_ABOUT THIS TASK_
Every line with "screenshot" in it must be copied from the data.

_MATERIAL PROVIDED_
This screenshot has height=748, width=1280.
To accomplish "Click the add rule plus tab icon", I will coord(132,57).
--
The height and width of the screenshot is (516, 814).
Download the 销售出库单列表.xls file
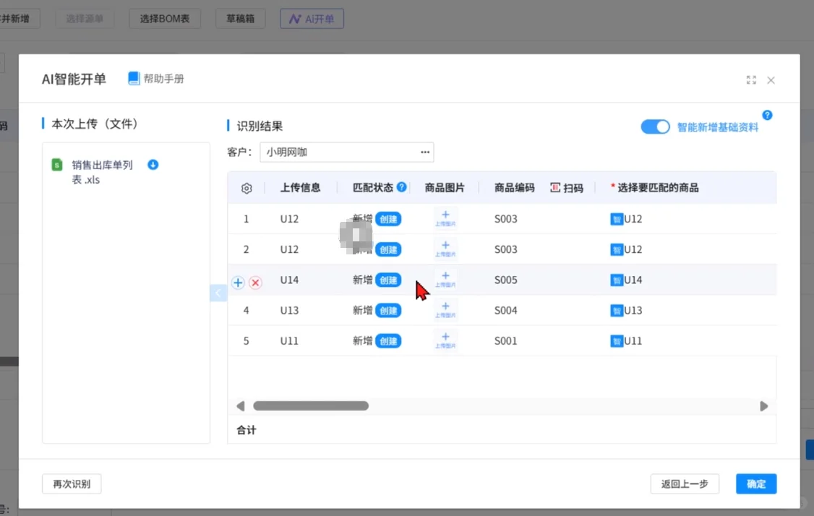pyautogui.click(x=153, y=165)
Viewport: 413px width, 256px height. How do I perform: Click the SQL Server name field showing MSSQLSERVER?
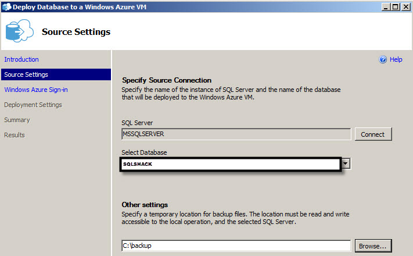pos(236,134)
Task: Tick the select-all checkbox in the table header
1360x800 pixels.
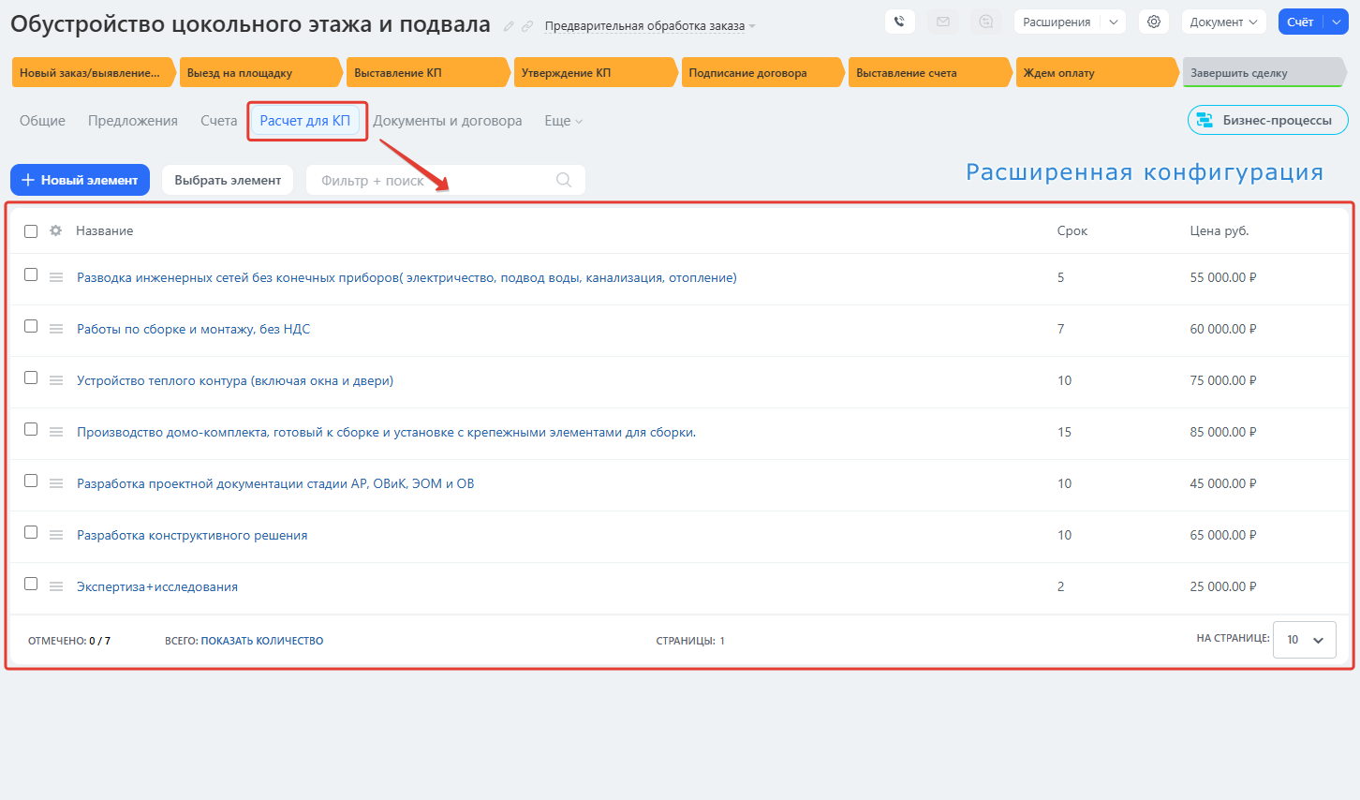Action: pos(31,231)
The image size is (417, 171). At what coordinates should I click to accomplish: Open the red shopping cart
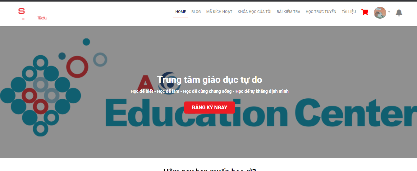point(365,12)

_EXERCISE RESPONSE_
This screenshot has height=748, width=1280.
The height and width of the screenshot is (516, 814).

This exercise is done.